But again, if one starts this type of schedule too soon, one will get too tight, push too hard, and eventually burn out. One might even keep going at such a pace for a while, but without sufficient preparation in comprehending and embodying the depths and breadths of the entire spiritual Path—within which shamatha is only one practice along the way—one might become bored with a hollowed-out version of the practice. If such a stagnating meditation practice has at some level lost its tenderness of heart and profound inspiration, one might begin to find it pointless in the face of the magnitude of the problems in our world, and eventually give up. So, sufficient preparation for a level-three shamatha retreat is indispensable, to say the least!
Lama Alan has developed this flexible structure of outlining different levels of retreat not as a grading system, but as a reasonable and user-friendly way to help people who have lived in our contemporary age to so thoroughly adjust to what it means to be in retreat that over time it no longer feels like something drastic or intense.
The most important first step is to find contentment with being in retreat—being alone with one’s mind and body, free of major hedonic stimuli, without needing to rely upon conversation or social engagement to keep one inspired. This itself is not always easy, but we rejoice in the many retreatants in whom we have seen this transition take place over the first few months in retreat. That is the first step on a path to true flourishing.
Never Lose Heart—And Don’t Think Small
At the CCR, we see ourselves as pioneers, as explorers. So, learning from our collective experience and, with hindsight, our mistakes, is part of the process. We are taking unprecedented steps in the creation of a contemplative culture in the West. But that means we don’t have ready-made roadmaps for everything we are doing. The breadths and depths of our compassionate motivation are something in which we can be confident, and we also continuously recognize that none of us is infallible. We are a work in progress and cannot simply follow in the tracks of others—even within the Tibetan Buddhist tradition—for we are facing unprecedented situations in the twenty-first century.
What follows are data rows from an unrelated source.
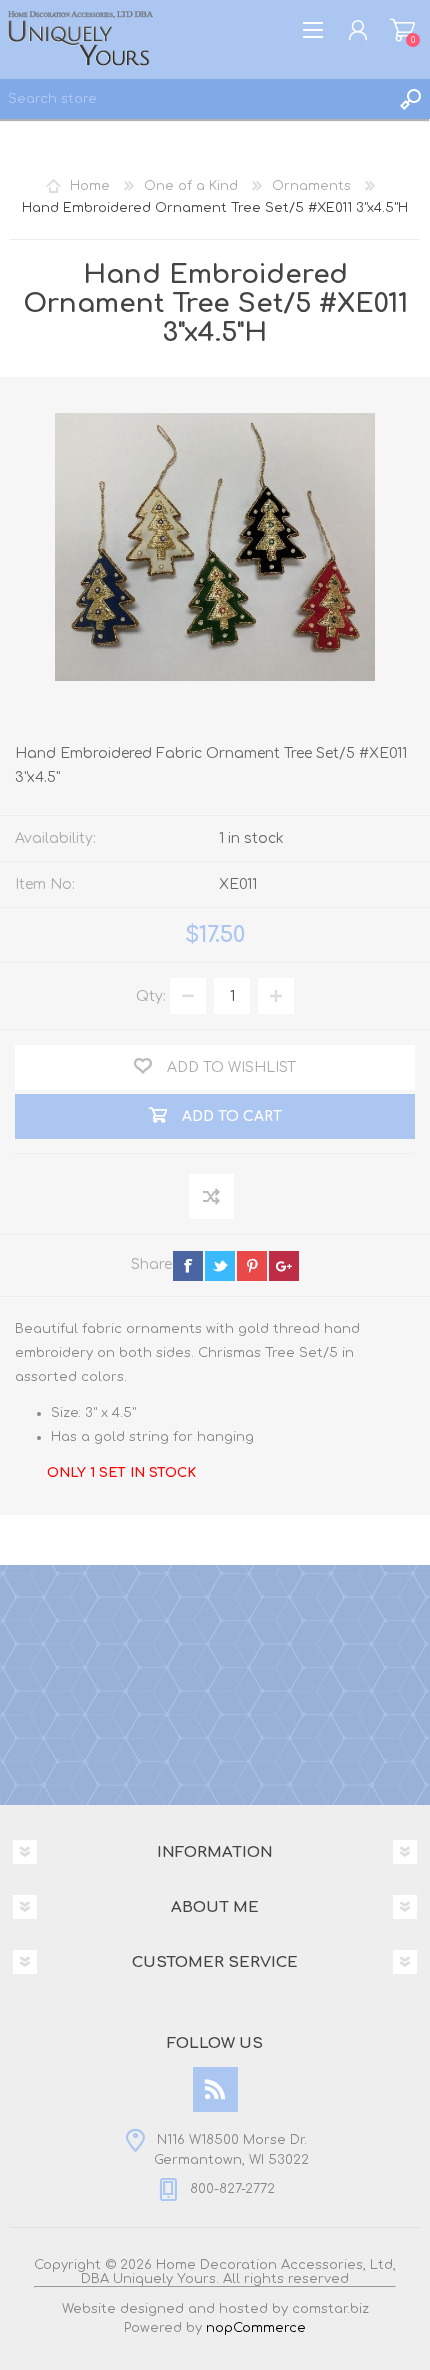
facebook (188, 1266)
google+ (284, 1266)
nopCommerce (256, 2328)
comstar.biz (330, 2309)
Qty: (151, 996)
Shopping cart (402, 30)
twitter (220, 1266)
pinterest (252, 1266)
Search (410, 99)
We know that we still have much to learn in helping retreatants navigate the effects of previous complex trauma and grief that emerge while in retreat, especially as these manifest deeply within the body and its subtle energy systems.
We know that life in retreat takes an enormous amount of dedication and that it is not for everyone. We also recognize—now that we have been in existence as a working CCR hermitage for our first five years—that incoming retreatants have a much better idea of what to expect and what not to expect from long-term retreat.
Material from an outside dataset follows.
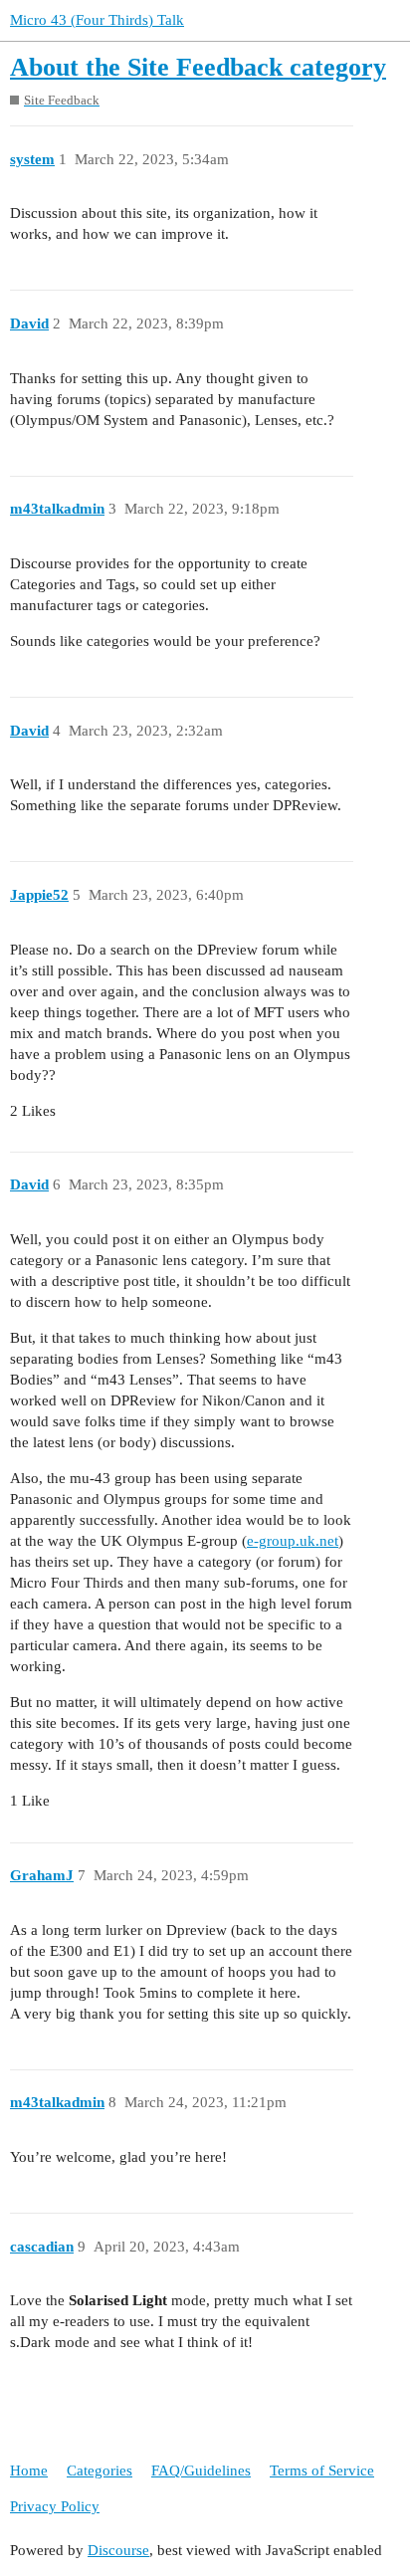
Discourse (118, 2550)
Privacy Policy (55, 2506)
They know that it will not be easy, and that no one should get their hopes up for achieving shamatha within six to nine months, if that is counted from the beginning of entering a life of retreat in this day and age. Current retreatants understand that they will not be having regular in-person interviews with resident spiritual teachers, especially when those spiritual teachers are also immersed in full-time retreat themselves.
Incoming retreatants can trust that our marvelous caretaking team will be there to attend to their immediate needs and medical emergencies, and that our global team of psychologists will be available for both interim and sustained help if needed. And retreatants are aware that sometimes such enormous obstacles arise in the course of full-time practice—and life—that it might become necessary to leave retreat, whether to seek ongoing medical or professional assistance for a chronic personal issue, to care for a sick family member, to return to a committed relationship, and so on.
I wish to express my personal gratitude to our spectacular team of staff and volunteers, who have step-by-step streamlined systems that we had to put in place so swiftly and often in ad hoc ways within the first two years of retreat here at Miyo Samten Ling. Our hermitage caretaking system is so smooth now—thanks especially to Virginia Craft, Aaron Taylor, and Jon Mitchell—and this brings much reassurance to my own heart.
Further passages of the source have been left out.